Lebanon, in its current state, is a victim of three parties — its politicians, its brotherly Arabs, and before this and that, its entire people.
There is no dispute over the damage caused by politicians. Perhaps there is also no doubt that the Arabs have used Lebanon to settle their differences, so they supported this leader, fought that feudal, financed the leader of one party and armed the head of the militia, and this is all that they could do best to shift the gun from one shoulder to another, but about the responsibility of the poor Lebanese?
The answer will not satisfy those who refuse to admit the truth. The deep-rooted religious and sectarian fear, militias, and other matters disturbing the security of the homeland have prompted the Lebanese — for decades — to be led by their instincts unconsciously, to elect someone who provides them with personal safety, often across the sect, not the national interest.
It swept Lebanon at times to the north and at other times to the south and found everyone complaining about the corruption of their leaders, but everyone re-elected them eventually. This is how the Lebanese destroyed Lebanon with their hands, their electoral vote, and their position, the political class that we see and the same has attitude has run supreme for half-a-century or more, and that will remain as long as Lebanon remains.
We see no silver lining on the horizon for real reforms or any breakthrough in the situation for a common man to breathe a sigh of relief. The elderly know that reform means accountability, and they do not want that to happen or rather will not allow it to happen.

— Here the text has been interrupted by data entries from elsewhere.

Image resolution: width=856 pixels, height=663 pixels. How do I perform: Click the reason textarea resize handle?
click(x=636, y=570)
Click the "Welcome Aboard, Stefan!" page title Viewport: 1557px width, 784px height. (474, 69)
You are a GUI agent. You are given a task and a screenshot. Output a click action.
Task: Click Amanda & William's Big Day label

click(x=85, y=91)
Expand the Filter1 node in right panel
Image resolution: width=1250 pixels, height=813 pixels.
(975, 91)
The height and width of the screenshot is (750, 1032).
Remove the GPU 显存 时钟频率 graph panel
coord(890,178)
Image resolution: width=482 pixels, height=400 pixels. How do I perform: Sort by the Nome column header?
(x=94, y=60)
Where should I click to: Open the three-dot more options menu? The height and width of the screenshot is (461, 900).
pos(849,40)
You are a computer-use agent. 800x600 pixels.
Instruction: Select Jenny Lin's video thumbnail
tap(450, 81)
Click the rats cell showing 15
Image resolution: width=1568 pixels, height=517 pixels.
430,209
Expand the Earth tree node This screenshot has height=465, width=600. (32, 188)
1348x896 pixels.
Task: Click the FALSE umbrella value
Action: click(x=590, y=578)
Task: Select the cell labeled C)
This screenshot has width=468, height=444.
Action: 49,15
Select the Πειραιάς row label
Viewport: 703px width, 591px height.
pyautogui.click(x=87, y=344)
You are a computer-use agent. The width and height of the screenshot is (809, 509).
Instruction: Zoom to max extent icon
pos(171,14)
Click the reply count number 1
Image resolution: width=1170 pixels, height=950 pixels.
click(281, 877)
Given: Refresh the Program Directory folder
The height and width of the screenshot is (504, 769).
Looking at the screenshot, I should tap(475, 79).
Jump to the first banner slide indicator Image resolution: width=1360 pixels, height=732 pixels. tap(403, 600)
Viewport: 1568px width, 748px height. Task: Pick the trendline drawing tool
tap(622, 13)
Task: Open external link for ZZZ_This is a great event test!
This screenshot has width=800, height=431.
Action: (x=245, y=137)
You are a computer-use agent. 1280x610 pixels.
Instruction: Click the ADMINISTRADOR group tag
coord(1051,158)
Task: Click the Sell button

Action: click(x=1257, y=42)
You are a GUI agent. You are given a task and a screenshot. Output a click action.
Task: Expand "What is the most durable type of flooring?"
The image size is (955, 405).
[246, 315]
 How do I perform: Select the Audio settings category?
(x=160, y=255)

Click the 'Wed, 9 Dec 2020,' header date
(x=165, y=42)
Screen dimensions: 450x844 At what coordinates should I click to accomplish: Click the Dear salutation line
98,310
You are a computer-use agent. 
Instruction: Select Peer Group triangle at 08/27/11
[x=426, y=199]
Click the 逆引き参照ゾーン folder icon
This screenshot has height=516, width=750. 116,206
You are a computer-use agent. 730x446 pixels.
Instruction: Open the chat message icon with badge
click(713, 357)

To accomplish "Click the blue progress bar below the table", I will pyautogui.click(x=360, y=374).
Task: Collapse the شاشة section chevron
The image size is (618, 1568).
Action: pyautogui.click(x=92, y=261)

They also know that hard currency has become scarce, fuel will soon disappear, cooking gas will evaporate, bread will dry out, price of medicine will soar and its existence will become non-existent, and the Lebanese will do nothing or rather best to say they can do nothing.
Lebanon will be the first country in the world where the army will starve, and whoever watches the manifestations of amusement, clothing, parties on its channels will be perplexed by this contradiction.
It would also be perhaps the first country which is not at war and yet has no insurance coverage. Whose home or furniture is burnt, or car is broken down in a traffic accident, or his workshop collapses under the ruins of a building, will often get a generous compensation in dollars to deposit it in his bank account, but he will not be entitled to withdraw it and has to spend out of his pocket to buy his house furniture and fix his car.
There is no individual, as far as I know, more intelligent and creative than the Lebanese. There are no people more stupid than them; they are fit for everything except to be patriotic. Patriotism requires teamwork, and they have become completely unable to do so.
I think or hope that the Lebanese, after reaching the bottom for a while, will come out of this current tragedy, but it is painful that he will return again and for a third time to his sect and canton. There is absolutely no guarantee that he will learn from the ordeal, especially since there are stalkers, armed militias and displaced persons in millions.
Thus, the Lebanese has no options as the black joke says:
Either to go to Rafik Hariri Hospital for treatment or leave the homeland through the Rafik Hariri Airport, in search for another homeland! Or still better meet the fate of Rafik Hariri.
Iran and America may reach an agreement, and things may calm down in Syria, Saudi Arabia and the Islamic Republic may reconcile but the chronic Lebanese disease that has exacerbated over centuries through accumulated historical errors will remain alive.
The feudal lord, the politician and the head of the party need a lot of money to maintain his fiefdom, for his party to continue and for his leadership to take root and this money does not come without corruption.
I set my foot at the Beirut Airport for the first time in July 1956, and have not stopped since that day. Lebanon became my horse stable and a source of imagination and fondness, a child and a teenager, and my passion as a young man, a husband and a father, and then a mature man who plans to spend the rest of his life there, perhaps to die and be buried among pine trees, and let the chirping of birds, the scent of roses, and the voice of Fayrouz be the last things I will ever experience, but it seems that the course of things may inevitably be the end in a part of the barren and dusty land of homeland, at the end of the sixty-six years of love.